BEGIN DATA PROVIDED

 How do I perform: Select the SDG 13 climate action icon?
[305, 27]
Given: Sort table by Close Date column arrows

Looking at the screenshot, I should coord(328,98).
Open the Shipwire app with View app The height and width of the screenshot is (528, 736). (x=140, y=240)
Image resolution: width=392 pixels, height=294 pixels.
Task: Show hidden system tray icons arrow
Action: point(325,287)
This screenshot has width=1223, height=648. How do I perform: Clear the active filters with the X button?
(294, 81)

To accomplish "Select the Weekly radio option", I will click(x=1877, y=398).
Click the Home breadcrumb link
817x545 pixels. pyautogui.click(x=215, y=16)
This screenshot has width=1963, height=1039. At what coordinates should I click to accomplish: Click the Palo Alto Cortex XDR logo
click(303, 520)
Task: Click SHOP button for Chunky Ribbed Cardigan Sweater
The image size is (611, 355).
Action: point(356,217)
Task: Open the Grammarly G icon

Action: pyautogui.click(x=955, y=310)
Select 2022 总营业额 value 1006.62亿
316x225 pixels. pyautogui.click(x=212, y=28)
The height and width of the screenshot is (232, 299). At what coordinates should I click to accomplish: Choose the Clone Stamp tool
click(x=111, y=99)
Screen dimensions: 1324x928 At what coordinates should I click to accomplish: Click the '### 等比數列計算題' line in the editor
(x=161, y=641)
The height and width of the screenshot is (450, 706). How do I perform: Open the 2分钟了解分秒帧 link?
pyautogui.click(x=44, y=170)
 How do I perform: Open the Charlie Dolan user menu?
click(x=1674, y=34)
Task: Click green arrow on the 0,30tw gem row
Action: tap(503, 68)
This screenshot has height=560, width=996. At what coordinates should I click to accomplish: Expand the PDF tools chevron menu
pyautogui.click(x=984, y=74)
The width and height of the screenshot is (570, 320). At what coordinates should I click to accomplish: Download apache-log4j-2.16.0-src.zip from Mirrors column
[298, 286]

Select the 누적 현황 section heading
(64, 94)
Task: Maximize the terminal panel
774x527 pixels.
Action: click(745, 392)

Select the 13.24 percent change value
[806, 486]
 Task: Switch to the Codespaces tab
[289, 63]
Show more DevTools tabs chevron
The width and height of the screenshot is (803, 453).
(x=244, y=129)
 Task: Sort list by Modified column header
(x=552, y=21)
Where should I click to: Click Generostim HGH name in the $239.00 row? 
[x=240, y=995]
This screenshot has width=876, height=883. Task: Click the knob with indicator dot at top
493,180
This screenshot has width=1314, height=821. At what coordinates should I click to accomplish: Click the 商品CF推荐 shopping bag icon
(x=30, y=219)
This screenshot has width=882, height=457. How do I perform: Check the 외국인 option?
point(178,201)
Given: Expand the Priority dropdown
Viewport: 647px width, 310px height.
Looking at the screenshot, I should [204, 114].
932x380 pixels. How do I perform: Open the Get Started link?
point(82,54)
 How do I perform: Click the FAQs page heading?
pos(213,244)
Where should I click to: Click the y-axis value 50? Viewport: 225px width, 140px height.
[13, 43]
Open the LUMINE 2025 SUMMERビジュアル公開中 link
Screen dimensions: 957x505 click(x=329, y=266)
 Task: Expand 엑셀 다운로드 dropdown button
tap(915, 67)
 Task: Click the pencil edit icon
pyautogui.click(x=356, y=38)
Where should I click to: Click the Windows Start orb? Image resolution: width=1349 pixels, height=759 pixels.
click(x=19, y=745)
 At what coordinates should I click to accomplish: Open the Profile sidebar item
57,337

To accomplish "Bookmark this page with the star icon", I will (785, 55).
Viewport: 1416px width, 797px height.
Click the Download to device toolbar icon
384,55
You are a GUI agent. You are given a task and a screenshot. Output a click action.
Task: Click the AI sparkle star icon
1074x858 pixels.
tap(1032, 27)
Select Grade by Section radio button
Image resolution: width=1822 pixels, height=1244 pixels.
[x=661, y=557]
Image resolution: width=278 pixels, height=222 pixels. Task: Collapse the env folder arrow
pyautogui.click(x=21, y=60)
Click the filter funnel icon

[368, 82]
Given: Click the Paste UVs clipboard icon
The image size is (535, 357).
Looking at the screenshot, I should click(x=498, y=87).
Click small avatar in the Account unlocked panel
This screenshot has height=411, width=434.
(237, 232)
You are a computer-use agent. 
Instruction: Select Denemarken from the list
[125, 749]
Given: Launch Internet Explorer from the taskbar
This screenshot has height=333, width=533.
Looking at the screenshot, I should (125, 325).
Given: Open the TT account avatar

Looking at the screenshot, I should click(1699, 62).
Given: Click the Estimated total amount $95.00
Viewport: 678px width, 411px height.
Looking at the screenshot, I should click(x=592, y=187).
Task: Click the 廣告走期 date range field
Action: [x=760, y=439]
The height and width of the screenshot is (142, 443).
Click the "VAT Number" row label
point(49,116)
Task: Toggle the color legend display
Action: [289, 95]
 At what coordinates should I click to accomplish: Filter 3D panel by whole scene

END DATA PROVIDED

* [CHALLENGE] Tally the lines in the rows above that contain the string "agent", matching case exactly. Reply with the count alone.

* [CORRECT RESULT] 2